Presenter Of 1 Presentation
P0136 - Profiling of small non-coding RNAs across cellular and biofluid compartments in patients with Multiple Sclerosis (ID 1195)
Abstract
Background
Small non-coding RNAs (sncRNAs) are important regulators of gene expression at the transcriptional and post-transcriptional levels in various biological contexts, such as regulation of immune system functions, homeostasis, and autoimmunity development. While the role of microRNAs (miRNAs) in multiple sclerosis (MS) has attained major interest, studies investigating other sncRNA classes, especially in the target central nervous system compartment, are still scarce.
Objectives
We aimed to perform a comprehensive, comparative analysis of all classes of sncRNAs in matching peripheral blood mononuclear cells (PBMCs), plasma, cerebrospinal fluid (CSF) cells, and cell-free CSF from MS patients and controls.
Methods
23 relapsing-remitting (RRMS, n=12 in relapse, n=11 in remission), 6 secondary progressive (SPMS) MS patients and 16 non-inflammatory and inflammatory neurological disease controls (NINDC, n=11; INDC, n=5) were included in the analysis. We utilized Small-seq (Faridani et al., Nat Biotechnol. 2016) to quantify sncRNA transcripts.
Results
We observed distinct and variable profiles of sncRNA classes across all analyzed cellular and biofluid compartments.
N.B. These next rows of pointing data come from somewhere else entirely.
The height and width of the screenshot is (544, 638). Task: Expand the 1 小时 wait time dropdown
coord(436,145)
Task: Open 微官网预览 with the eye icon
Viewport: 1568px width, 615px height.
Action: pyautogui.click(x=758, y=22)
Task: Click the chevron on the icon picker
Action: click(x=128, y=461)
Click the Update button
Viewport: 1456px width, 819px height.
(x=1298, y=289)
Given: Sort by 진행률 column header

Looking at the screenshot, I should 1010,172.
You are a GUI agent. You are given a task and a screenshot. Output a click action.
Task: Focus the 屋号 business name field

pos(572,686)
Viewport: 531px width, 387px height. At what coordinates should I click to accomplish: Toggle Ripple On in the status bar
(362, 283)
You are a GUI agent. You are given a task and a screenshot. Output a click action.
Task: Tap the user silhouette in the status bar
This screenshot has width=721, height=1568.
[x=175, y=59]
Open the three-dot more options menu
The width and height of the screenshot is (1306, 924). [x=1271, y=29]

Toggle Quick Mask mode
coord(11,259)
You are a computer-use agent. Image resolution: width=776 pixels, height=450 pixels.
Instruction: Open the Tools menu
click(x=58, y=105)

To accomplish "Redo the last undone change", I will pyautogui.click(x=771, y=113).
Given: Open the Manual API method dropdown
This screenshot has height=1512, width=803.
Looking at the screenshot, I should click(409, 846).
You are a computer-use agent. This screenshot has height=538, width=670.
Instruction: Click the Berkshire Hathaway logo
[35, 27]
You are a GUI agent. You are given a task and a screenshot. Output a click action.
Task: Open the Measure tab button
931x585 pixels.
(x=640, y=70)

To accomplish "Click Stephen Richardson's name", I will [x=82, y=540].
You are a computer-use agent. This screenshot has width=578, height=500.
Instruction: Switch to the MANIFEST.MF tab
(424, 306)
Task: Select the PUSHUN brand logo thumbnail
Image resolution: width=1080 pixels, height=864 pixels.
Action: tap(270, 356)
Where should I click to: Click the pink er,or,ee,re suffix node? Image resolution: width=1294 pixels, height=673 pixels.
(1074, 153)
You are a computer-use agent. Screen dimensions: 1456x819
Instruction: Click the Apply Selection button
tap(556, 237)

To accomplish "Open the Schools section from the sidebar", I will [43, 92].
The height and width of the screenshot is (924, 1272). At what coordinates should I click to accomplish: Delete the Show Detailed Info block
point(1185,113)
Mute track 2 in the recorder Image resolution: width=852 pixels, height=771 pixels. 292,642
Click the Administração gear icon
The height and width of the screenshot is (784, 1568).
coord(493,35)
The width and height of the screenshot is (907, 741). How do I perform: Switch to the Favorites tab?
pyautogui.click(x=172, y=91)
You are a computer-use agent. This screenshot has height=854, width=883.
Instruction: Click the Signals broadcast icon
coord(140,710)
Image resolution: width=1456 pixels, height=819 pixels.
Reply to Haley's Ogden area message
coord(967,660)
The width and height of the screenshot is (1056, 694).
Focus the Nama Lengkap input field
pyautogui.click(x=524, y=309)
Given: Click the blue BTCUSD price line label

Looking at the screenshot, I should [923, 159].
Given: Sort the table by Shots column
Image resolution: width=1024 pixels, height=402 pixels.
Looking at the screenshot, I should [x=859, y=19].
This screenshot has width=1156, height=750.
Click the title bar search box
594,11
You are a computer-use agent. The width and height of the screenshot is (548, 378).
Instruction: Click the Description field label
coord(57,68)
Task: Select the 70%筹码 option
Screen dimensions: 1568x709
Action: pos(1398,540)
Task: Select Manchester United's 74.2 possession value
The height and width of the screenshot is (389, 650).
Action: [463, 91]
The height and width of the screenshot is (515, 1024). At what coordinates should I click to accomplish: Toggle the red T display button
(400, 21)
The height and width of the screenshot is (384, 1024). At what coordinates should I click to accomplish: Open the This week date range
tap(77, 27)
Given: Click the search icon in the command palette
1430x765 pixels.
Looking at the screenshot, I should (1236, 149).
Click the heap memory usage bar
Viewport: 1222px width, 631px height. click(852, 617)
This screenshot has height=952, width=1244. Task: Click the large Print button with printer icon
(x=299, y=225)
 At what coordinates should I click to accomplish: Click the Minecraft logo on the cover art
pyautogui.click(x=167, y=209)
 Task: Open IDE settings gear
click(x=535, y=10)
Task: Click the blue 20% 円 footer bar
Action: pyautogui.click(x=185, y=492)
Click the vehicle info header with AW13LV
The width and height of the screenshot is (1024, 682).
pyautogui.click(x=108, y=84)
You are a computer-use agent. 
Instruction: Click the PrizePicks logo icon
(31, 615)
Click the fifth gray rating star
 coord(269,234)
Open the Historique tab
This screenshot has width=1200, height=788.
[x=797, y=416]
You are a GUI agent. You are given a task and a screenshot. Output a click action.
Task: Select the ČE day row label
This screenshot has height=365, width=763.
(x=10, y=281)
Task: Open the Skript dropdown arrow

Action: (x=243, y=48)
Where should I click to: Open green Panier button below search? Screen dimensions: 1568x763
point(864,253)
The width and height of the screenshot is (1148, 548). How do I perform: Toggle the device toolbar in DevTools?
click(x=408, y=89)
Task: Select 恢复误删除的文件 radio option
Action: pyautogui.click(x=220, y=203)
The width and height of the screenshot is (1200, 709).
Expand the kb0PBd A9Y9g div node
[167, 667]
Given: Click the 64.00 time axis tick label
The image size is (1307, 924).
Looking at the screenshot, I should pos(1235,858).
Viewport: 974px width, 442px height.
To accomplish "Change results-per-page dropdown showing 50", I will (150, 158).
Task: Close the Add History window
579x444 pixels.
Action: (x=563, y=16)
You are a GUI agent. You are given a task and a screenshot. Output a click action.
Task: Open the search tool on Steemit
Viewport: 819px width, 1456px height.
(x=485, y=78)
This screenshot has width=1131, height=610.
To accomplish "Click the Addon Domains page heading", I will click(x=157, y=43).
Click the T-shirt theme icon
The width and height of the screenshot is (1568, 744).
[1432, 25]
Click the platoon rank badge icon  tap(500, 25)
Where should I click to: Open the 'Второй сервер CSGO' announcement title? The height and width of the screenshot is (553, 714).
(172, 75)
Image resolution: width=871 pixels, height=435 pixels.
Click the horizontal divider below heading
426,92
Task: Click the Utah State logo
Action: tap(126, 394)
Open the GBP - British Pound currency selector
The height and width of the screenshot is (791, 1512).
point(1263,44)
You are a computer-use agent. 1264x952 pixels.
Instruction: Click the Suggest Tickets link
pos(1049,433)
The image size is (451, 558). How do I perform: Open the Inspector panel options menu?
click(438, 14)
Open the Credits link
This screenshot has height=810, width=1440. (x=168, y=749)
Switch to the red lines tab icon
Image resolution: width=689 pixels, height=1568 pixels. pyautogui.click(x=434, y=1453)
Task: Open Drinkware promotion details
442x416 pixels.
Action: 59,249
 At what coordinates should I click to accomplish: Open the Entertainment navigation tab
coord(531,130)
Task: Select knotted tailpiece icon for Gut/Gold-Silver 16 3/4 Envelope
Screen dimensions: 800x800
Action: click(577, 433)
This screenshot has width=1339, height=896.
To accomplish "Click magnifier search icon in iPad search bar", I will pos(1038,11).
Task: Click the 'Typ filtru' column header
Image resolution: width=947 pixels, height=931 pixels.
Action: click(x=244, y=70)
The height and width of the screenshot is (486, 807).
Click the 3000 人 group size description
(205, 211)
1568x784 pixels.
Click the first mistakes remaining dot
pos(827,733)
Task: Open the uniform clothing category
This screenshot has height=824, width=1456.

While miRNAs were the most abundant class of sncRNAs in PBMCs and plasma, transfer RNAs represented the most abundant class in CSF cells and cell-free CSF. Furthermore, we observed an opposing quantitative pattern of small nuclear, nucleolar, transfer RNAs, and miRNAs changes between the blood and CNS compartments. In CSF cells, 133/133 and 115/117 differentially expressed sncRNAs were increased in RRMS relapse compared to remission and RRMS compared to NINDC, respectively. In contrast, 65/67 differentially expressed PBMC sncRNAs were decreased in RRMS compared to NINDC. These findings underscore the importance of including both the peripheral and intrathecal compartments in studies investigating the role of sncRNAs in MS.
Conclusions
Our findings demonstrate widespread alterations of several classes of sncRNAs, particularly during the relapse phase in CSF cells. Genome-wide small non-coding RNA profiling provides therefore an informative moleculer panel for addressing MS pathogenesis, where further research may lead to the identification of novel biomarkers and possible treatment targets.